<<<<
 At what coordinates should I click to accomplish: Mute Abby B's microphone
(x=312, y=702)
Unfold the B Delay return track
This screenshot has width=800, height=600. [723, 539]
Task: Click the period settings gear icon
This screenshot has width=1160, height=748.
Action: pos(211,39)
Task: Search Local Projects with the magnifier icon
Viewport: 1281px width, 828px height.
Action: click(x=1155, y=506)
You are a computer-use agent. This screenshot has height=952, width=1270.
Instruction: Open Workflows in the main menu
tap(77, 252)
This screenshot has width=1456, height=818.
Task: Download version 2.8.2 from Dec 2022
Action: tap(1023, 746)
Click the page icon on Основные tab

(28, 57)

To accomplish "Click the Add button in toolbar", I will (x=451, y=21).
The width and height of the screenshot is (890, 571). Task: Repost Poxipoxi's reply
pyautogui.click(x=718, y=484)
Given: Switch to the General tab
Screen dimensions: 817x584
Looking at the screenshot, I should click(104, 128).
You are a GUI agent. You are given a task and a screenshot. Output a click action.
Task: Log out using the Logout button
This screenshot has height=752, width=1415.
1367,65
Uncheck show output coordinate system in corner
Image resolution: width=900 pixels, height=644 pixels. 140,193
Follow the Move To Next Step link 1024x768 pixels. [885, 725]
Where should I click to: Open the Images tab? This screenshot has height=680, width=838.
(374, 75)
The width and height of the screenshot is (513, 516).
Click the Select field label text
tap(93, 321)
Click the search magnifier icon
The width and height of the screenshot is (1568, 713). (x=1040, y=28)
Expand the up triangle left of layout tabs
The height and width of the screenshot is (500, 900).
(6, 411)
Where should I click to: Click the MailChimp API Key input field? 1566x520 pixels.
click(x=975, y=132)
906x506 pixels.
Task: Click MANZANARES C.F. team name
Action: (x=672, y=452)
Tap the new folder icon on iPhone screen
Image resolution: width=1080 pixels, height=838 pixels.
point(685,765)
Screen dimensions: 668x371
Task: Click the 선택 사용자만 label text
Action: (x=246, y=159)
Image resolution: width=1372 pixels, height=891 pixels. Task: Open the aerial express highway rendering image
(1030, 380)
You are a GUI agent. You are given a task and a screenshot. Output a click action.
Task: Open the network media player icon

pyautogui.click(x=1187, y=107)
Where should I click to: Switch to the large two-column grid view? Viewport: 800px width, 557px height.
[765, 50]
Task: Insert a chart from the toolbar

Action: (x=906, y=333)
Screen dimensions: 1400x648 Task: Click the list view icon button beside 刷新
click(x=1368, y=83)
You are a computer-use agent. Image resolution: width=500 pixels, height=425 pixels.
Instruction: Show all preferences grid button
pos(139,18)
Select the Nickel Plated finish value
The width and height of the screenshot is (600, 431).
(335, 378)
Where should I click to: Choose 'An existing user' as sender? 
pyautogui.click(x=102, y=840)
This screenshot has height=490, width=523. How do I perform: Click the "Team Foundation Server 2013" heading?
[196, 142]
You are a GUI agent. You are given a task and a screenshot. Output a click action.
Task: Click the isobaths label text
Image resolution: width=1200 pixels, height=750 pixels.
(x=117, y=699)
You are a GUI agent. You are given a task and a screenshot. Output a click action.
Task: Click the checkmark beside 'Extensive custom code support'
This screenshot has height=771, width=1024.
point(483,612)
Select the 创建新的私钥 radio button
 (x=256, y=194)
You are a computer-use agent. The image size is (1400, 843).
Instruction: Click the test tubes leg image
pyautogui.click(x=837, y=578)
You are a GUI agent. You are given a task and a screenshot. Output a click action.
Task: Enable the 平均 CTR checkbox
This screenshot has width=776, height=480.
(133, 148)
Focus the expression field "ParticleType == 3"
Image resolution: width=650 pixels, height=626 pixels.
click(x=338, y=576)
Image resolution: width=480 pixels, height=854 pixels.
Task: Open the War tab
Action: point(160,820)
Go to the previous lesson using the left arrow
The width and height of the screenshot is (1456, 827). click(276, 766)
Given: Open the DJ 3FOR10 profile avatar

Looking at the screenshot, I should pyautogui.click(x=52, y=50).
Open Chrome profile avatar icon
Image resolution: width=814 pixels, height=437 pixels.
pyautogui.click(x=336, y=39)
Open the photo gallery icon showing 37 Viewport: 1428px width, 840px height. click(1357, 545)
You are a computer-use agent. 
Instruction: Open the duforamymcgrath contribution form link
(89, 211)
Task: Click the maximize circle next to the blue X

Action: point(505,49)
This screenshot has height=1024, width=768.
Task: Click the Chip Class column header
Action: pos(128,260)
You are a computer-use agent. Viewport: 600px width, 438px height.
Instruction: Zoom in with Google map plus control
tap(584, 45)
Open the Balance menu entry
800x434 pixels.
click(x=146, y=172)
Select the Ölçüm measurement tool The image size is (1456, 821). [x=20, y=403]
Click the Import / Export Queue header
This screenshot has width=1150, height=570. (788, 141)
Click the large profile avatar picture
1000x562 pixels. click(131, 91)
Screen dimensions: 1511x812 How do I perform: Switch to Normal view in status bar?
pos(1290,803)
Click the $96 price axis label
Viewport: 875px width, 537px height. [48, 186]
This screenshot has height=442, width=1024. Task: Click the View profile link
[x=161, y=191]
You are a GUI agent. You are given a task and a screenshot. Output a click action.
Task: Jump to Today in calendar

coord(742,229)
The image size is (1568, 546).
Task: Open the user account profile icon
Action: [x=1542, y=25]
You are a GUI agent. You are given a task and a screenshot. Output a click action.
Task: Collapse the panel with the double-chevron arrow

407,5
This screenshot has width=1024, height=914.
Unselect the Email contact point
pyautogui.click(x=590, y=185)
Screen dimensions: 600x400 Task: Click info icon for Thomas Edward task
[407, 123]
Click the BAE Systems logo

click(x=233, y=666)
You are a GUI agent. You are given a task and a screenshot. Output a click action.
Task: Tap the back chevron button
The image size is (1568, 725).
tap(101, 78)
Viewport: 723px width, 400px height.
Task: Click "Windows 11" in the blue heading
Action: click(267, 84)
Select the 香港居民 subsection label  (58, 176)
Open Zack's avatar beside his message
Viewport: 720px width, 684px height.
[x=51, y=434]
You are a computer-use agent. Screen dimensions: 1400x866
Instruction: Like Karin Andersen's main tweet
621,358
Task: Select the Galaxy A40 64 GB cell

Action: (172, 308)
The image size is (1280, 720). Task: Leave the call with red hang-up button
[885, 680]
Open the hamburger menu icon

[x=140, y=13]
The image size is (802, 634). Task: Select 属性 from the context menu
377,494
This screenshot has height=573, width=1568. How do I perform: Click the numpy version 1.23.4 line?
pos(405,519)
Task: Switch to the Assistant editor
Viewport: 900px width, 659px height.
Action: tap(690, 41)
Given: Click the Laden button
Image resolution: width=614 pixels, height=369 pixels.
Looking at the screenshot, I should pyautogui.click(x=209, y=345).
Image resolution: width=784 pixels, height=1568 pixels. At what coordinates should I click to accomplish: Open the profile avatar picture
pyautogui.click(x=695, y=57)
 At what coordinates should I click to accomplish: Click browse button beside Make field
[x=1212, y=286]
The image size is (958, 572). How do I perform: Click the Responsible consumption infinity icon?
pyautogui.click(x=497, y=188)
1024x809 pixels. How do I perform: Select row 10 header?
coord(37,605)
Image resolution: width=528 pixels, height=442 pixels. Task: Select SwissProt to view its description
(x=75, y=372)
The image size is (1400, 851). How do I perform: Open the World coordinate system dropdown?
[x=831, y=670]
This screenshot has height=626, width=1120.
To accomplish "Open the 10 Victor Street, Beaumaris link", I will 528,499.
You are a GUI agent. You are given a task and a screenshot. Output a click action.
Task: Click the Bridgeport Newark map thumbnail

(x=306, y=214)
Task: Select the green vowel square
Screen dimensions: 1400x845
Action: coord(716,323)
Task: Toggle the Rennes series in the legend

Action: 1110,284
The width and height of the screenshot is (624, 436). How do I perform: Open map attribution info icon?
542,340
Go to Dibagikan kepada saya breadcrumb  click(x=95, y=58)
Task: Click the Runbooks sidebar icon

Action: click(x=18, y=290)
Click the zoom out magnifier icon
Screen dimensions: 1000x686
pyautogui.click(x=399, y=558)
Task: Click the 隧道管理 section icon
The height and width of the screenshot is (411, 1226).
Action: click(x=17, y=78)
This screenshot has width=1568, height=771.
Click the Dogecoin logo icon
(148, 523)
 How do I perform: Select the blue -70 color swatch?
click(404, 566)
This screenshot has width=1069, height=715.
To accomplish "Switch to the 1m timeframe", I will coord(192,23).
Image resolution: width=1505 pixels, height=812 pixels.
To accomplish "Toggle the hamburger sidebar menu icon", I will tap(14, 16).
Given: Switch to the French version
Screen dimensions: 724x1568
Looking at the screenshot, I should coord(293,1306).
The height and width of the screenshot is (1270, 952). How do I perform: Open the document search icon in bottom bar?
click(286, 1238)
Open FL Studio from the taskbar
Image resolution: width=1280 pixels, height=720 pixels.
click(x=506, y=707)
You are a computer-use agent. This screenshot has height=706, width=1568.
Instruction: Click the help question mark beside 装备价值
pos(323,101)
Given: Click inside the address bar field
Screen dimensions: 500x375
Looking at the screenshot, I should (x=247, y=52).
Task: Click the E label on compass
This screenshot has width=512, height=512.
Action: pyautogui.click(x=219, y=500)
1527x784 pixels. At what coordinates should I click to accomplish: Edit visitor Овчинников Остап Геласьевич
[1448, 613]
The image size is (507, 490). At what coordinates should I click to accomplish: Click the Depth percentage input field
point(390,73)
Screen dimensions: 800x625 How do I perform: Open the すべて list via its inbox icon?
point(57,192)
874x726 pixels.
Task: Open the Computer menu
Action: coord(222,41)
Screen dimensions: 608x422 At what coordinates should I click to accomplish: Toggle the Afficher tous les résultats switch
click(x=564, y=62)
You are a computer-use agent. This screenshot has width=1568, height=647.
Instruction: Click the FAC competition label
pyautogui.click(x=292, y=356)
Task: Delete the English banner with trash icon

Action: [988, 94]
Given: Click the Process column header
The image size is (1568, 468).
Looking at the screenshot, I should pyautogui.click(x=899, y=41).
>>>>
- **EXERCISE DESCRIPTION**: Find the line with "The image size is (1400, 851)." in the material above. Reproduce it and each line after it up to and including the line with "Task: Select the green vowel square".

- **EXERCISE ANSWER**:
The image size is (1400, 851). How do I perform: Open the World coordinate system dropdown?
[x=831, y=670]
This screenshot has height=626, width=1120.
To accomplish "Open the 10 Victor Street, Beaumaris link", I will 528,499.
You are a GUI agent. You are given a task and a screenshot. Output a click action.
Task: Click the Bridgeport Newark map thumbnail

(x=306, y=214)
Task: Select the green vowel square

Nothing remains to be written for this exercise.